(Available records)

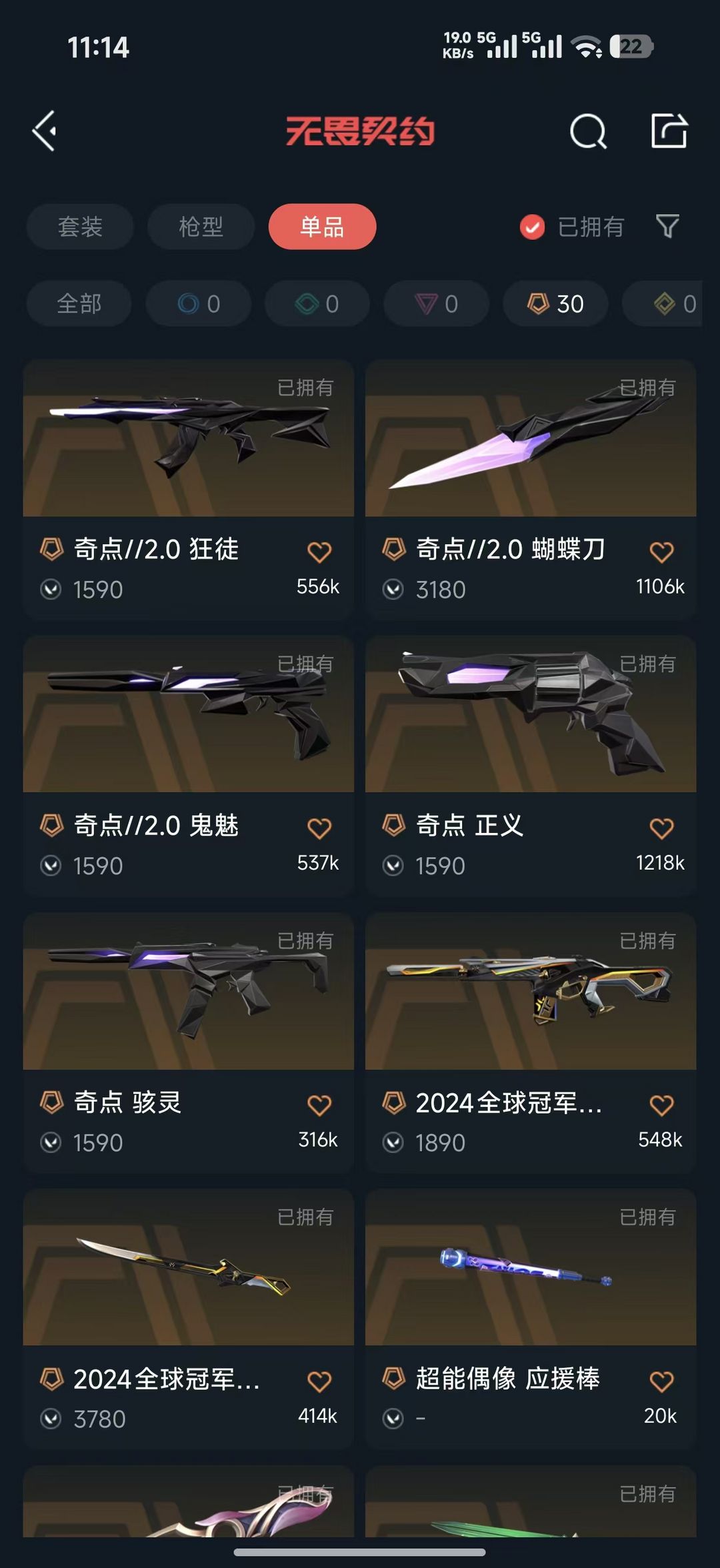Image resolution: width=720 pixels, height=1568 pixels.
Task: Switch to the 套装 tab
Action: tap(80, 227)
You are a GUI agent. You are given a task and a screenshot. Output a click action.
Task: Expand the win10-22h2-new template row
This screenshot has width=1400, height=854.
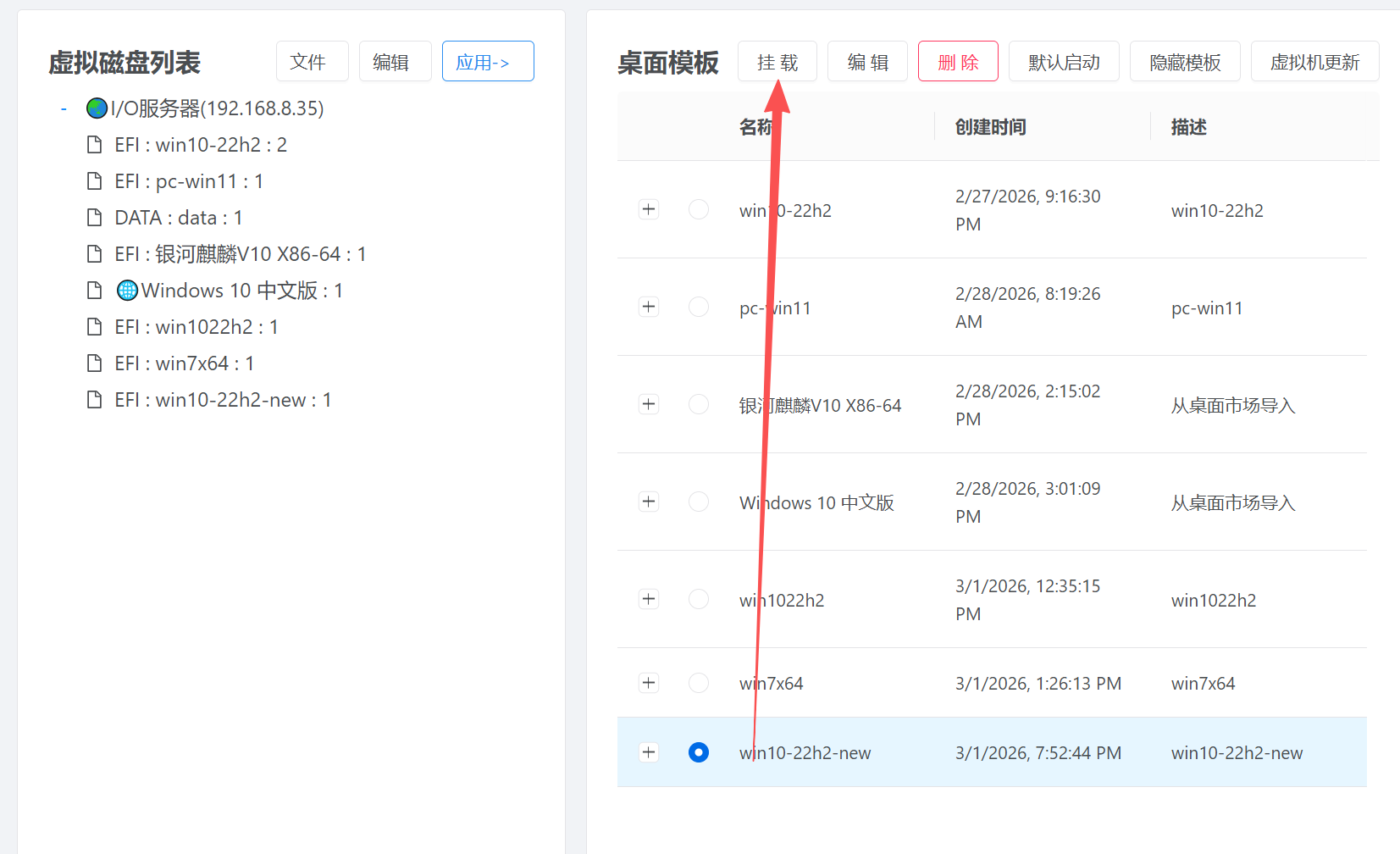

(End Available records)

● **What to work on**: Please give, as a bare number, how many lines in the listing above include the word "screenshot".

● **Written solution**: 2